[Stored data]
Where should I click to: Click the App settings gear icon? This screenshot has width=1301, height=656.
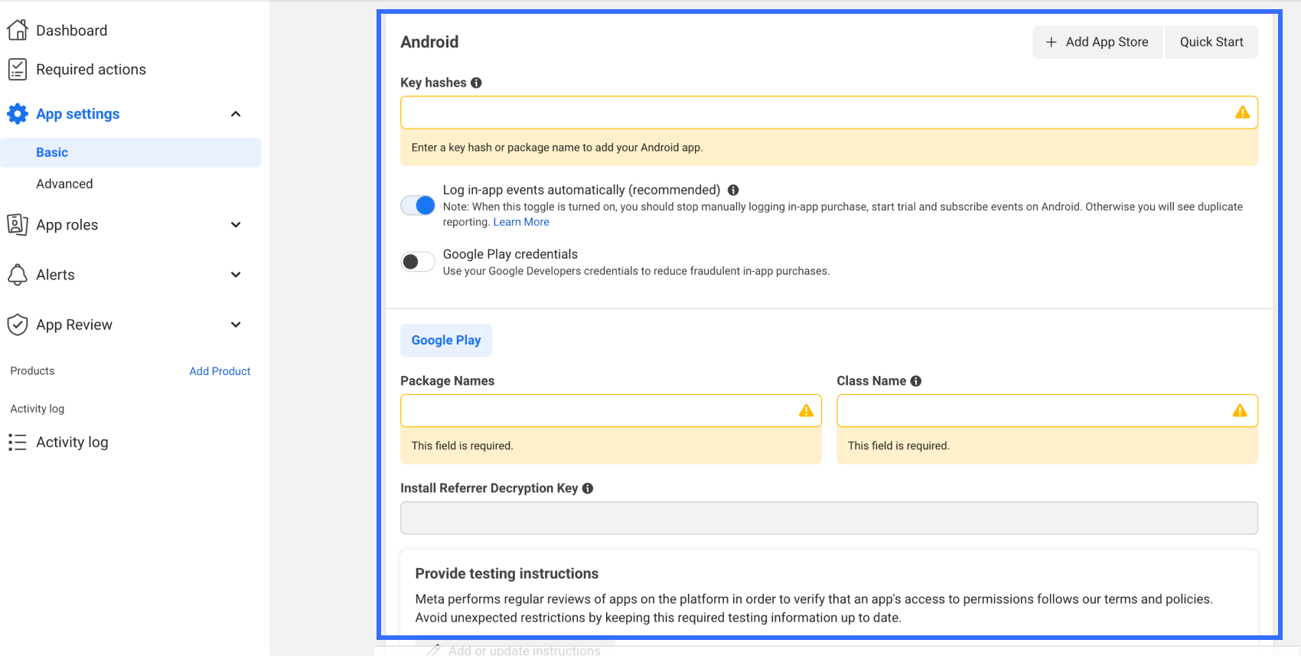18,114
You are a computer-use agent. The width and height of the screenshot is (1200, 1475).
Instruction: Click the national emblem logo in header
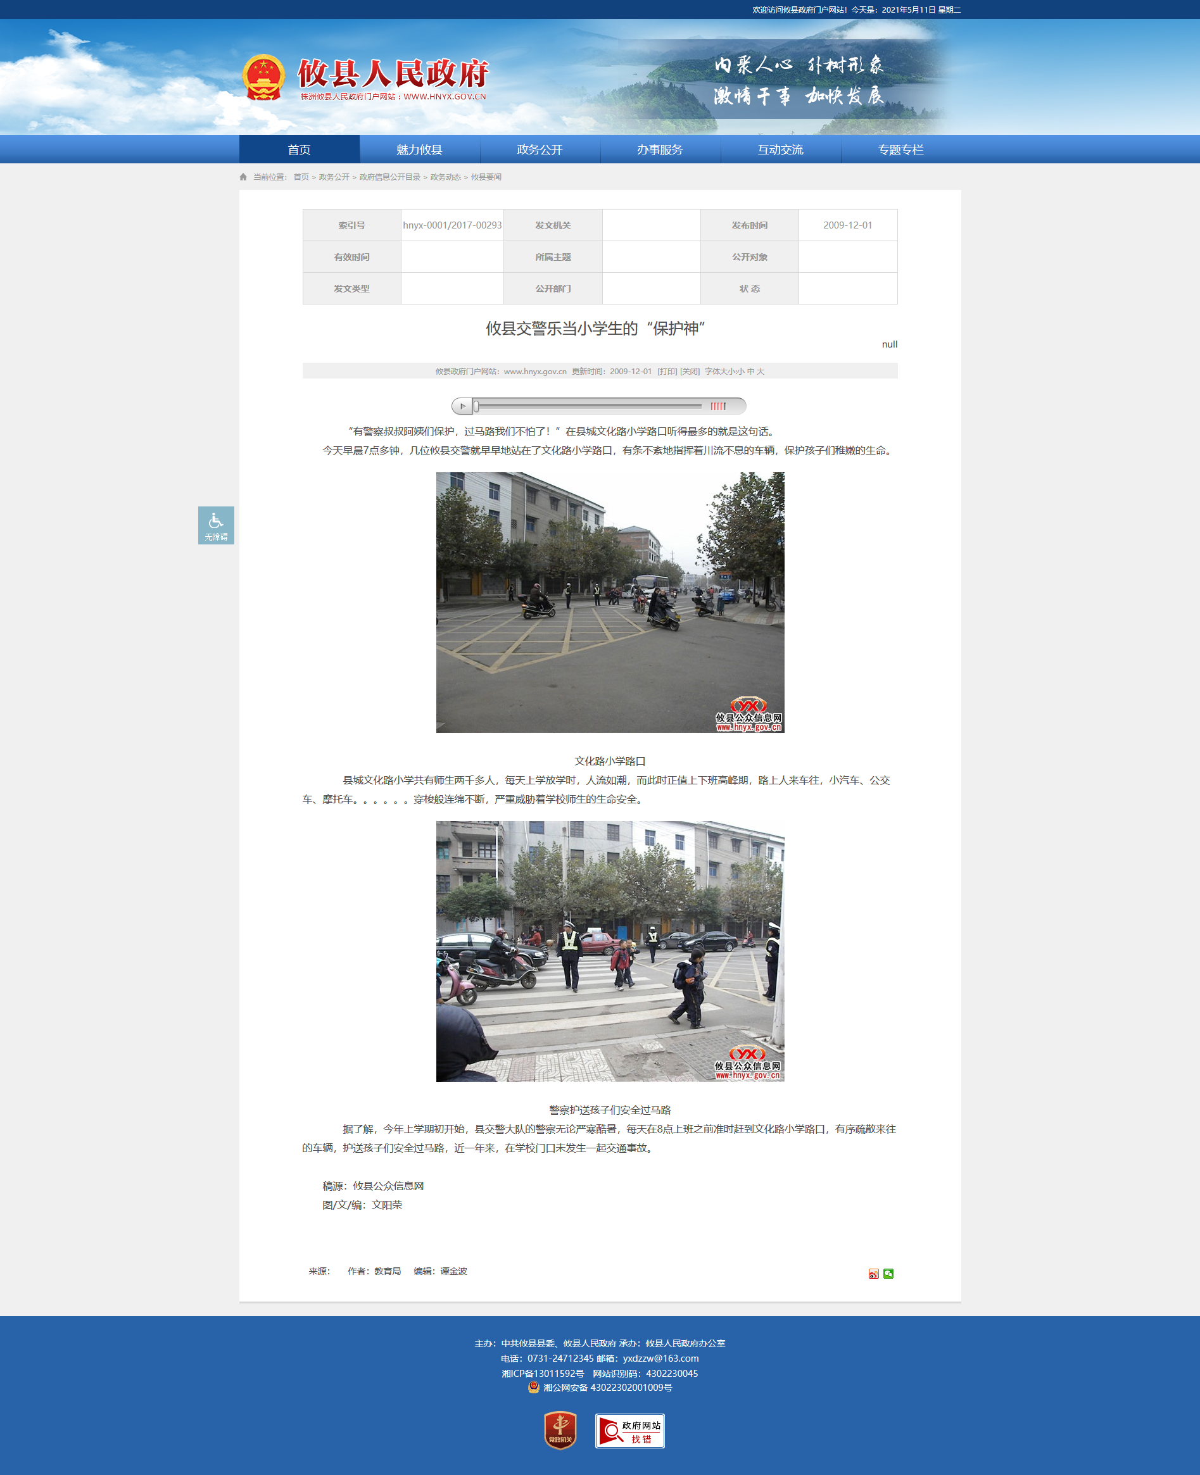[263, 77]
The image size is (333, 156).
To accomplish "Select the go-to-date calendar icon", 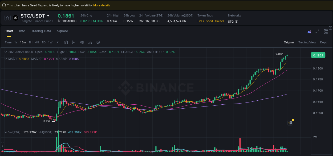I will click(66, 42).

Short exercise:
Pick out every line of the items above that contains the string "screenshot", and copy each one. Case counts.

Solution for this task:
Where should I click to: Click the App settings gear icon? This screenshot has width=1301, height=656.
You are a computer-use agent. The width and height of the screenshot is (1200, 1475).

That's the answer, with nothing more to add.